Website design includes page structure and layout, font styles, colors, navigation menus, image sizes, etc.   The current design has been tested to work on a variety of device/browser combinations.  The design is “responsive,” which means that pages appear with an appropriate layout on diverse devices, from full-sized desktop computer screens to mobile phone displays. And the design meets WCAG 2.1 accessibility requirements.

There is a variety of attractive design options available within the University’s approved page design.  Feel free to contact the MarCom Web team to discuss making the most of the available webpage components.

"Why can't we just  ....?"

MarCom discourages deviations from the approved design.  We often receive requests “Why can’t we just add/change ___?”  There are several reasons why we turn down such requests:

  • Consistent design makes our websites easier to use and navigate for site visitors, thus making our sites more effective.
  • A shared design is critical for maintenance and upgrading of the websites.  We do not have the resources to maintain, upgrade, or support multiple website designs.
  • Modern Web design is much more complex than older models.  Today’s webpages must display differently in response to a given user’s display device, whether that is a full-sized computer monitor, a tablet-sized device, or a hand-held smartphone.  Such so-called “responsive” Web design is deeply enmeshed with several layers of XHTML, CSS, and JavaScript code.  Therefore, additions or changes to website design are major code reengineering projects that must be tested on a variety of devices and browsers.
  • Consistent design reinforces the University brand.

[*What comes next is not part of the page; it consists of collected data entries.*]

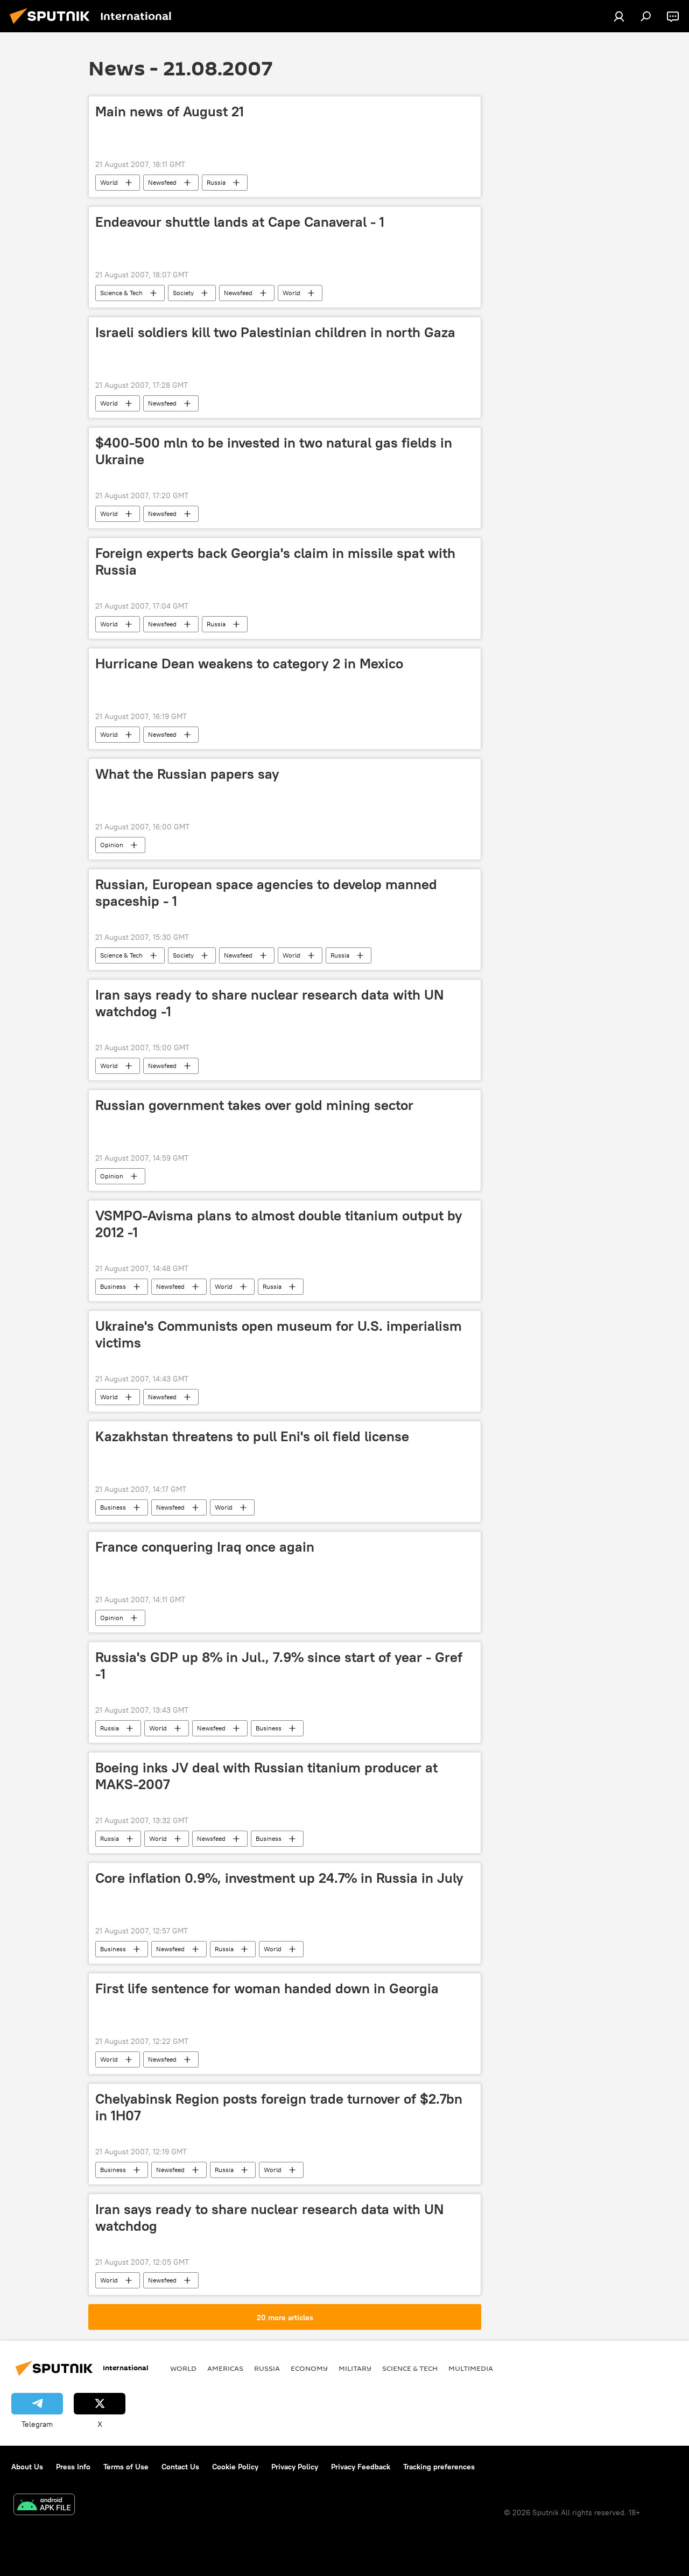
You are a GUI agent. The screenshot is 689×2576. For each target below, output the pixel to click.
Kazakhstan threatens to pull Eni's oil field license (252, 1436)
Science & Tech (121, 293)
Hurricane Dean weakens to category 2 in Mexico (249, 663)
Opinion (111, 845)
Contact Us (180, 2467)
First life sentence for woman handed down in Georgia (267, 1988)
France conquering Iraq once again (204, 1546)
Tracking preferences (439, 2467)
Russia (216, 182)
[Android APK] (44, 2506)
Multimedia (470, 2368)
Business (113, 1286)
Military (355, 2368)
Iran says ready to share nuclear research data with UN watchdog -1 (269, 1003)
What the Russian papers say (187, 774)
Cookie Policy (235, 2467)
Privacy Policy (294, 2467)
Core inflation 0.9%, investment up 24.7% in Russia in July (279, 1878)
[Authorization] (619, 16)
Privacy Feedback (360, 2467)
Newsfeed (162, 182)
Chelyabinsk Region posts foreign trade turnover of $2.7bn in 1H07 (278, 2107)
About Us (27, 2467)
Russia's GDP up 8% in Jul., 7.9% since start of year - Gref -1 (278, 1666)
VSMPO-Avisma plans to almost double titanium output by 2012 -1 (278, 1224)
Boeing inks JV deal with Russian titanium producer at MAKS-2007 (266, 1776)
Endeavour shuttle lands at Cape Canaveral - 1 (239, 222)
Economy (309, 2368)
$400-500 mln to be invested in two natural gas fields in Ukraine (273, 451)
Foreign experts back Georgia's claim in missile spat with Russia (275, 561)
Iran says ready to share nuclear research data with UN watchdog (269, 2218)
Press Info (73, 2467)
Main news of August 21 (169, 111)
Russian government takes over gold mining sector (254, 1105)
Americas (225, 2368)
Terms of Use (126, 2467)
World (109, 182)
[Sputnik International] (52, 25)
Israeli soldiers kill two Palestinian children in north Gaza (275, 332)
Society (183, 293)
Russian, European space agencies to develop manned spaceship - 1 (266, 893)
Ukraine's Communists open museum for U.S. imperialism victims (278, 1334)
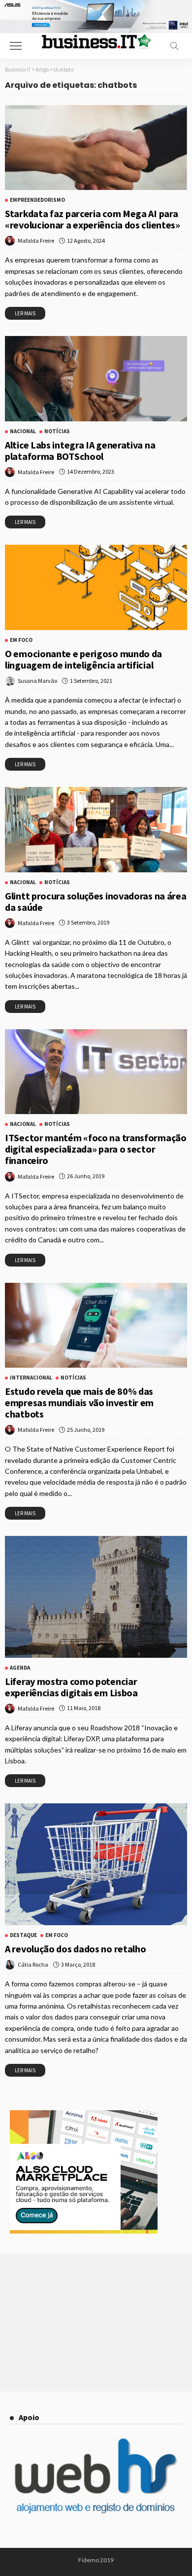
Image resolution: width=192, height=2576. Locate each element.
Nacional (23, 431)
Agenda (20, 1668)
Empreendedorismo (37, 200)
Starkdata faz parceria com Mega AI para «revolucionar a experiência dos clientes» (92, 219)
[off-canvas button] (16, 46)
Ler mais (25, 313)
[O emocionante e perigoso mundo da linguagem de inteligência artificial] (96, 587)
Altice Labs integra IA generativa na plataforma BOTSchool (80, 450)
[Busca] (174, 46)
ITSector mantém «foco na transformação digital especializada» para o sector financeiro (96, 1148)
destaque (23, 1935)
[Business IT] (96, 41)
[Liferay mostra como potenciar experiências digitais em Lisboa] (96, 1597)
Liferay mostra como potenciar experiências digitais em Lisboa (71, 1687)
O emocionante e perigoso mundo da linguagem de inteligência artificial (83, 659)
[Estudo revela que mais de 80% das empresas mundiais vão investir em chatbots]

Please bear in mind that while good visual design is important for a website, flashy “cutting-edge” rarely increases a site’s effectiveness.  In fact, a studied history of visual Web design trends shows that elaborate, “innovative” designs often decrease the effectiveness of a website, because the design ends up obscuring and distracting from the basic goals of site visitors.

Remember that the highest-priority visitors come to the Detroit Mercy websites for two things:

  • to find essential information about the University, such as its programs, costs, etc.
  • to complete tasks such as apply for admission, register for a visit day, etc.

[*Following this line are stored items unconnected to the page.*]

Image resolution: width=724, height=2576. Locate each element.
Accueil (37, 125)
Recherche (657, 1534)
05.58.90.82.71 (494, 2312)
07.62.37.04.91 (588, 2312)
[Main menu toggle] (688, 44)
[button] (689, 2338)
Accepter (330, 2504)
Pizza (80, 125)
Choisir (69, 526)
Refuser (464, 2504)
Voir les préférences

Detroit Mercy website visitors are not looking for an extravagant visual design experience, especially if the design slows them down in using the site to achieve their basic goals quickly and easily.

Ideally, our sites are both very usable and visually impressive.  However, creating ambitious graphic designs that are also very usable is a much more complex and demanding task than people realize.  With limited Web development resources:

  • usability and site effectiveness must be prioritized as "musts," i.e. mandatory, and
  • elaborate visuals must be considered at most “nice to have,” i.e. optional.

Nonetheless, our websites are designed to be pleasing enough visually to have the intended effectiveness.